11 Tips for a Healthy Gut Microbiome
The more we learn about the gut microbiome, the more we understand that it’s key to our overall health. The gut is home to the largest part of our immune system, many of our hormones and nearly all our serotonin—a critical neurotransmitter that affects mood and sleep. It’s also home to trillions of microbes, which interact with all parts of our gut. Knowing this, what can we do to heal and maintain gut health? What constitutes an ideal microbiome diet? Here are a few rules to live by:
1. Diversify Your Diet
Just like humans, different microbes in your gut have different dietary preferences, so it’s important to eat foods that feed all of them. “As in any ecosystem, the health of the microbiome is determined by the diversity and abundance of its species,” says UCLA professor Emeran Mayer, MD, author of The Gut-Immune Connection. “The greater the diversity, the more resilient it is and the more resistant to disease.” A more diverse diet spurs population booms of many different types of gut microbes, including gut bacteria, archaea and eukarya—and therefore improves intestinal health.
2. Eat Foods Grown in Healthy, Organic Soil
Microbe-rich, living soil, as opposed to dirt that’s full of synthetic fertilizers, helps plants produce molecules called polyphenols that help restore your gut microbiome naturally. Look for organic food in the grocery store or farmers market—or, if you’re a backyard gardener, raise your vegetables organically.
“Within a healthy soil microbiome, soil microbes interact with the roots of plants, stimulating them to produce health-promoting and disease-fighting molecules—in particular the polyphenols.”
—Emeran A. Mayer, MD, UCLA
3. Eat Plants
The bacteria in your gut crave fiber, and plants have it. Eating a range of plants like legumes, fruits, vegetables, berries, spices and roots is the best boost for your gut health. Even better is eating plants in season, since they tend to have higher nutrient density than plants grown out of season.
4. The Rawer the Better
Cooking fruits and veggies for too long can break down their fibers. This is a problem for the microbes in your gut because fiber is their main source of fuel. Keep microbes well fed by eating raw or lightly cooked foods.
5. Blending Beats Juicing
Juicing might sound healthy, but actually, it strips the fibers from your produce and leaves just sugars—which cause blood-sugar and insulin spikes. Better to blend instead and keep all of that fibrous goodness.
6. Steer Clear of Industrial Meat
Industrial meat producers routinely give antibiotics to their livestock to prevent and treat illness. This regular exposure changes the animals’ gut microbiomes. It also changes ours when we eat those animals, suppressing the diversity and abundance of our own gut microbes. Eating organic, antibiotic-free meat is better for a balanced microbiome.

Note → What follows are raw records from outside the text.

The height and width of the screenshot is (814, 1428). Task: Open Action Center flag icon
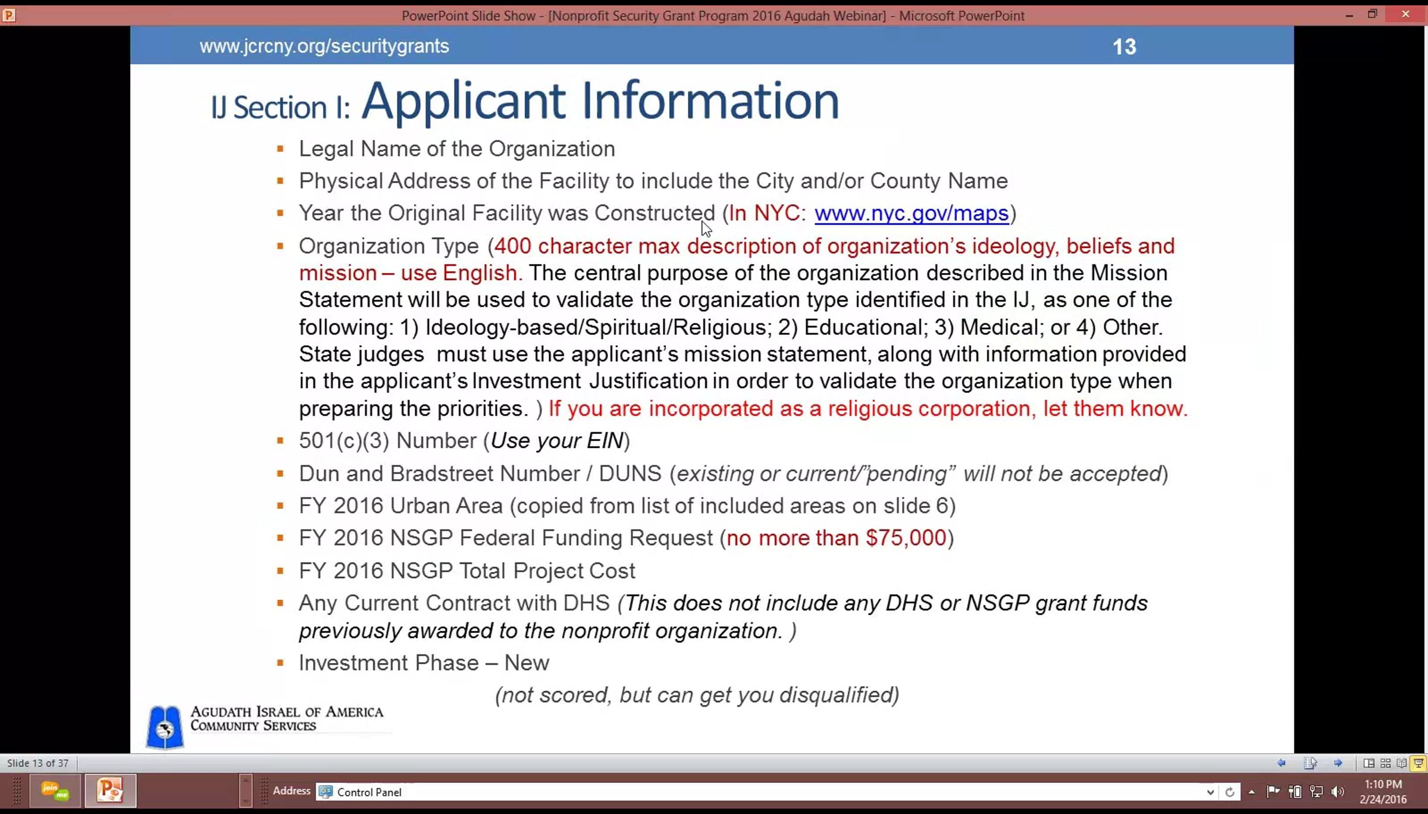[x=1273, y=791]
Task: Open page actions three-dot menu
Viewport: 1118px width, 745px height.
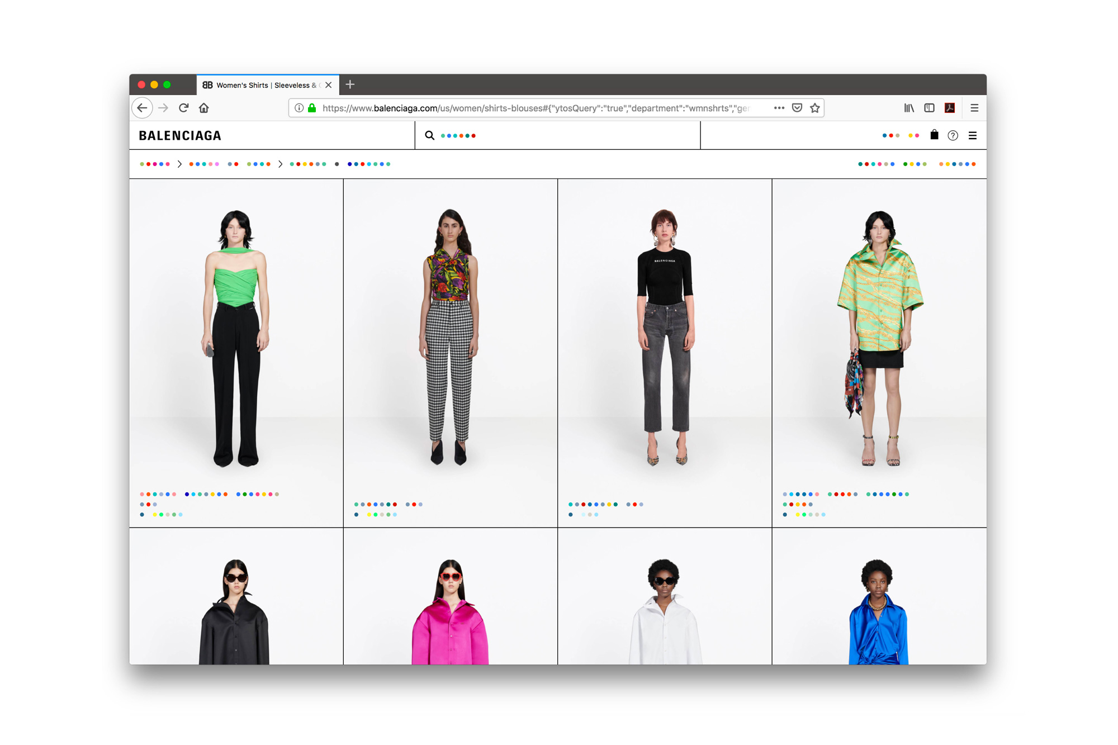Action: 779,108
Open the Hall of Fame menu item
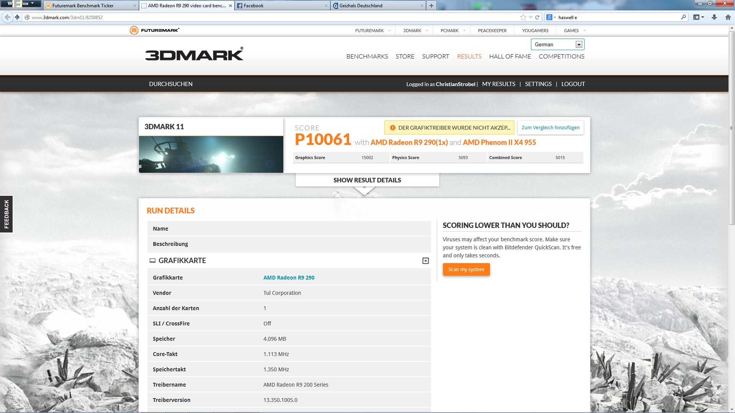 pos(510,57)
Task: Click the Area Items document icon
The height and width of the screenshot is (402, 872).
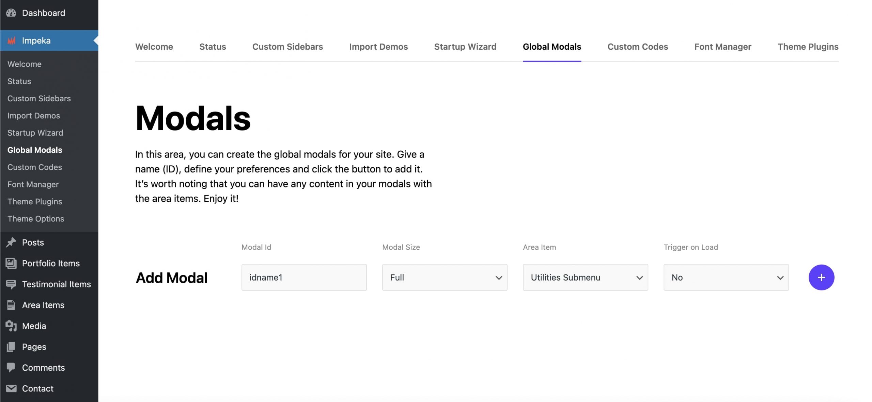Action: click(11, 305)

7. Avoid White Flour and Sugar
These highly processed carbs are not good for your gut. They’re rapidly absorbed in the first part of your small intestine, thereby starving the majority of microbes in the rest of your gut.

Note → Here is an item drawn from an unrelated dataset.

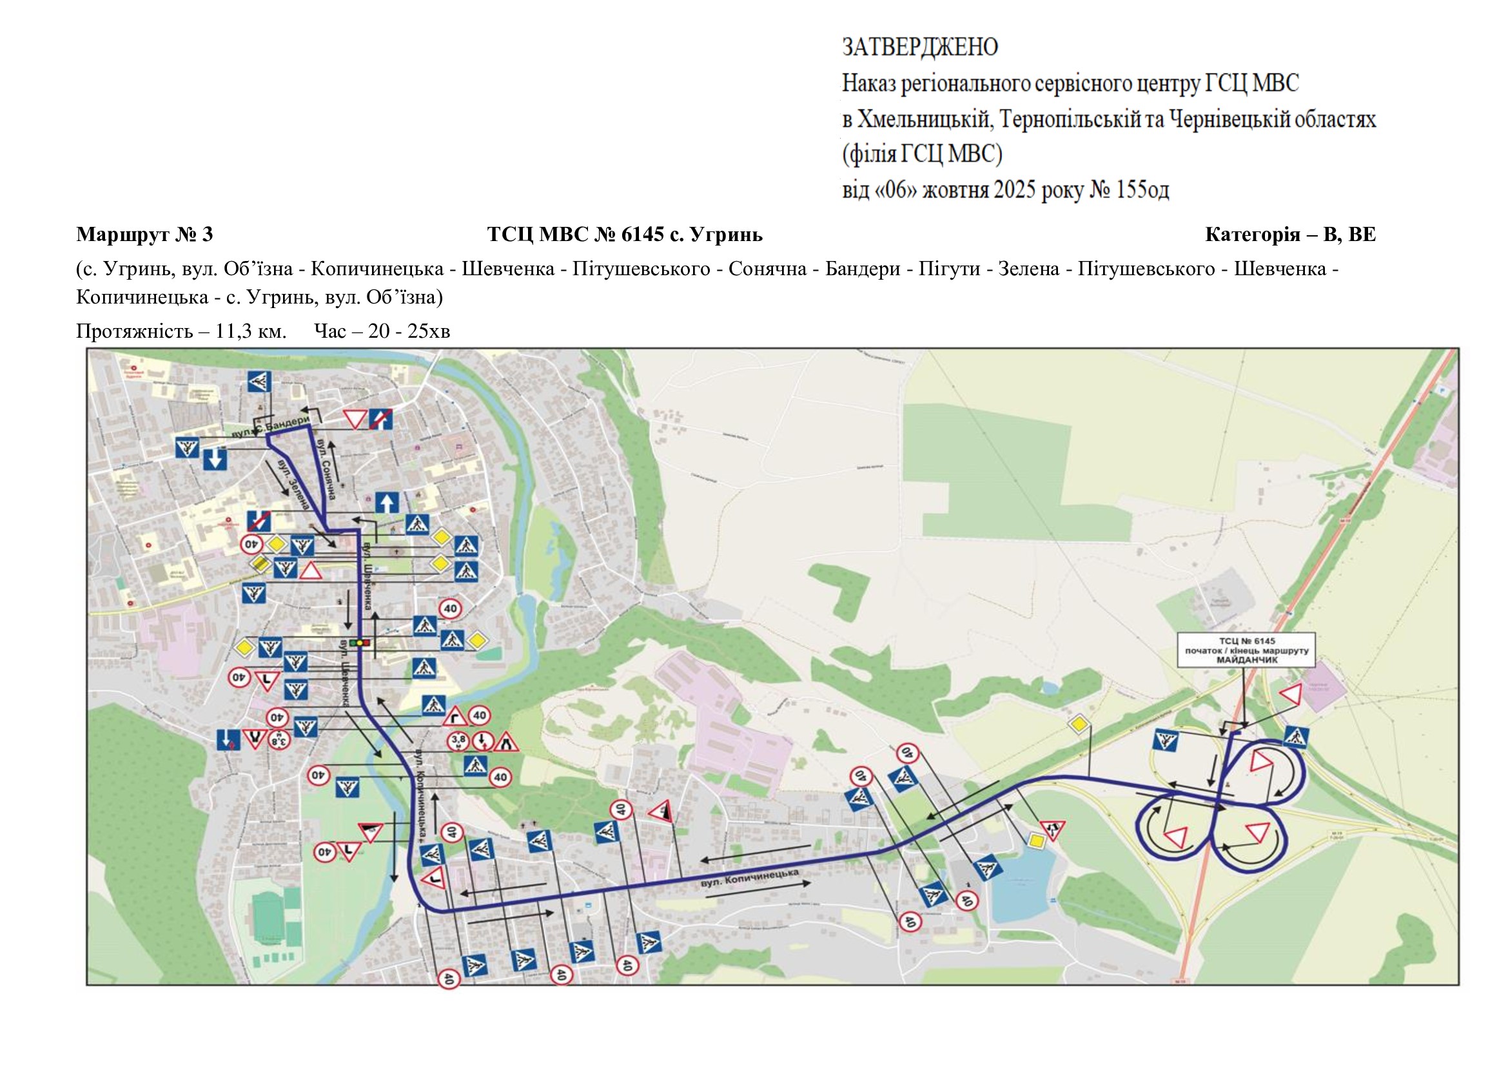
Task: Click the traffic light icon on вул. Шевченка
Action: 359,643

8. Eat Anti-Inflammatory Foods
Try to regularly consume foods with known anti-inflammatory properties, like turmeric and ginger. Some studies show that these can counteract low-grade immune activation—so-called metabolic toxemia—which is implicated in the development of chronic diseases, including chronic fatigue and depression.

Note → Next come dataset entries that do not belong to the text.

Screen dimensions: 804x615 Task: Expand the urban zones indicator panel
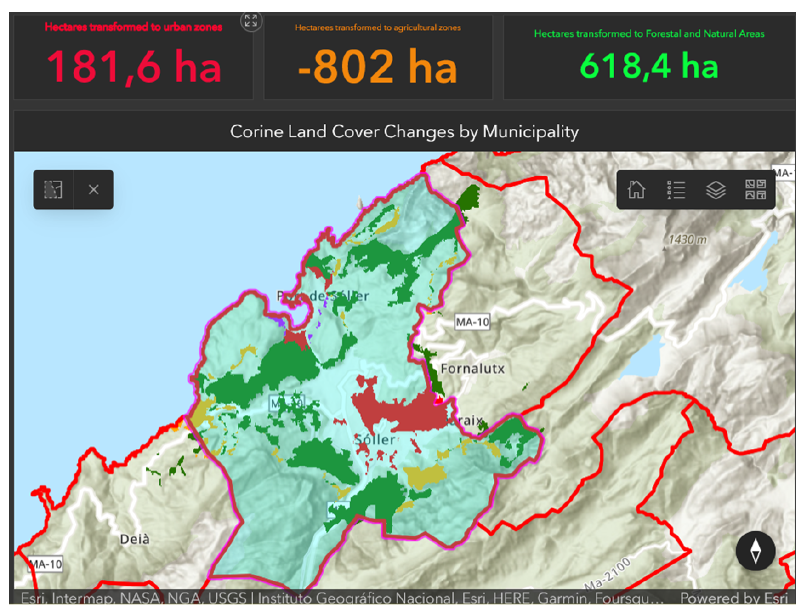(x=251, y=21)
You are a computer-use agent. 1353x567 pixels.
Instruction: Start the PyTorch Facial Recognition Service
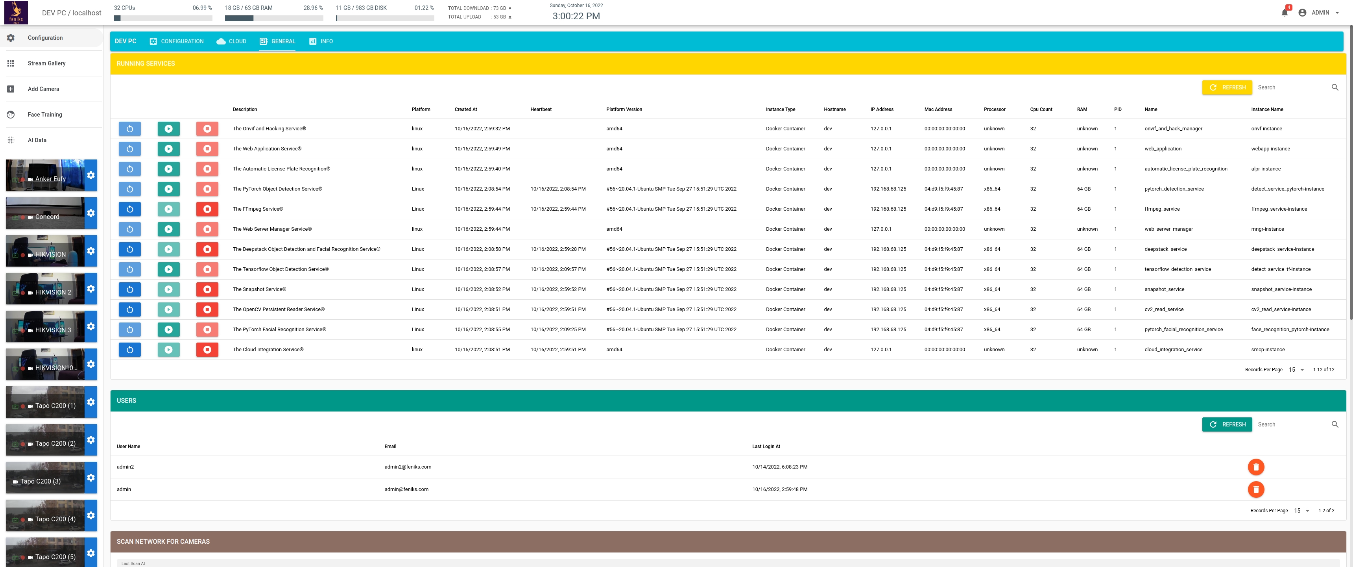(x=168, y=330)
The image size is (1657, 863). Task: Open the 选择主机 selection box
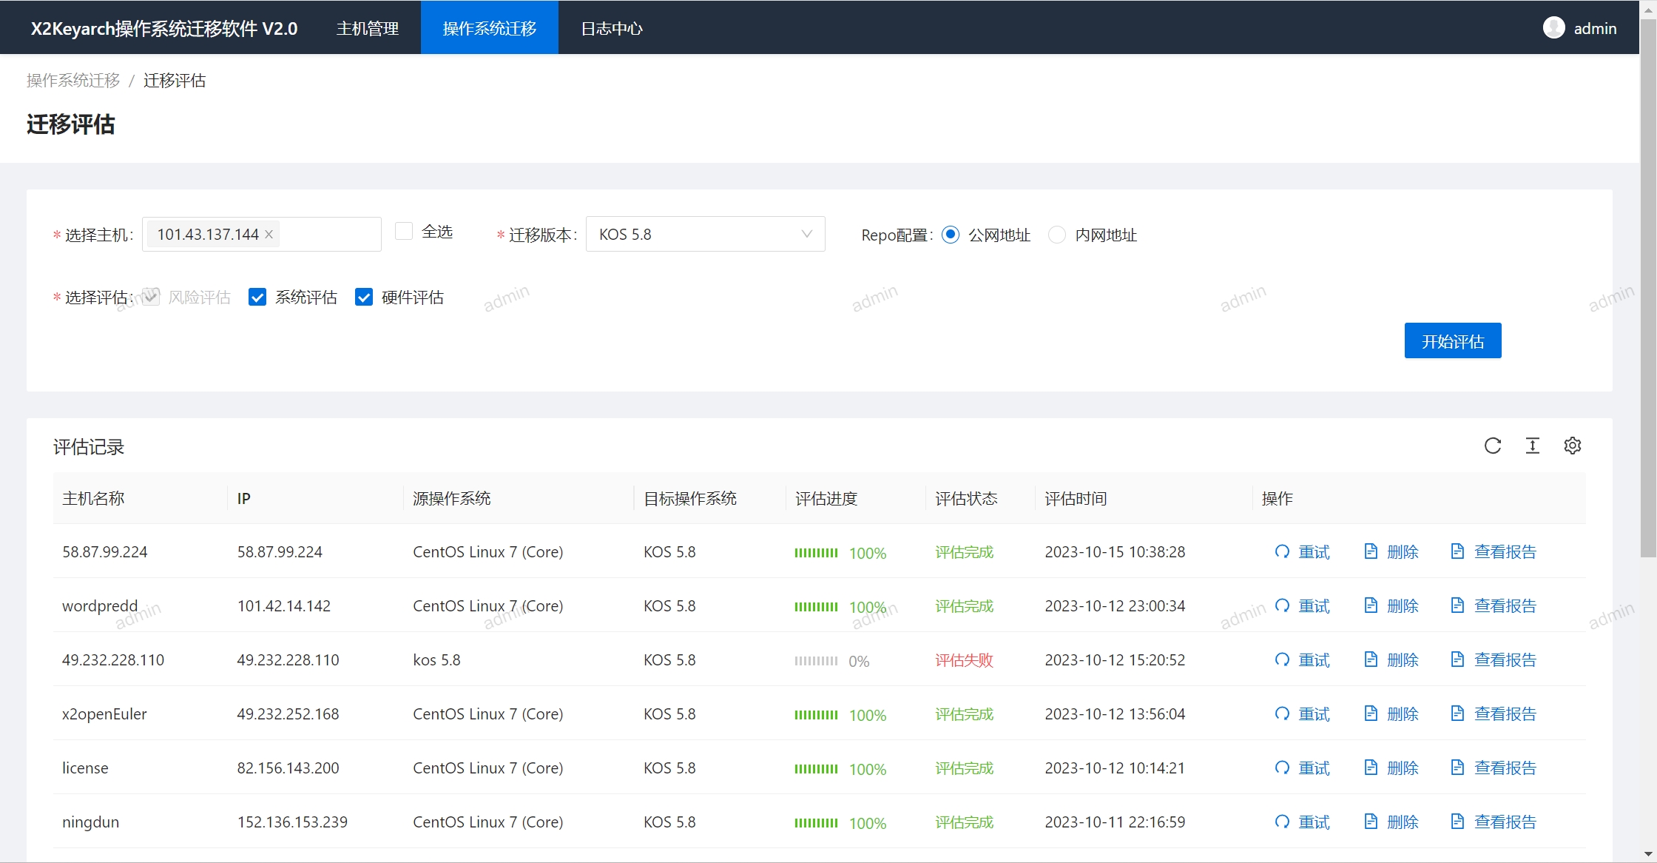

9. Regularly Consume Fermented Foods
Fermented foods contain live microbes, or probiotics, that can help invigorate your gut microbiome, providing serious health benefits. An unhealthy gut microbiome can lead to “leaky gut syndrome” and has been associated to asthma, eczema and Alzheimer’s disease, says nutritionist Dr. David S. Ludwig, a professor of nutrition at Harvard.
10. Try Time-Restricted Eating
Keeping your gut totally empty for 10 hours or more per day can help some people reduce immune dysfunction by keeping the gut microbiome healthier and improving the intestinal barrier. But it’s important to consult a health care provider, as intermittent fasting may not be right for everyone.
11. Consistency Is Key
It’s easier to keep your gut microbiome healthy than to restore it. Regularly consuming diverse, probiotic foods (including lots of plants) is your best bet for achieving optimal gut health.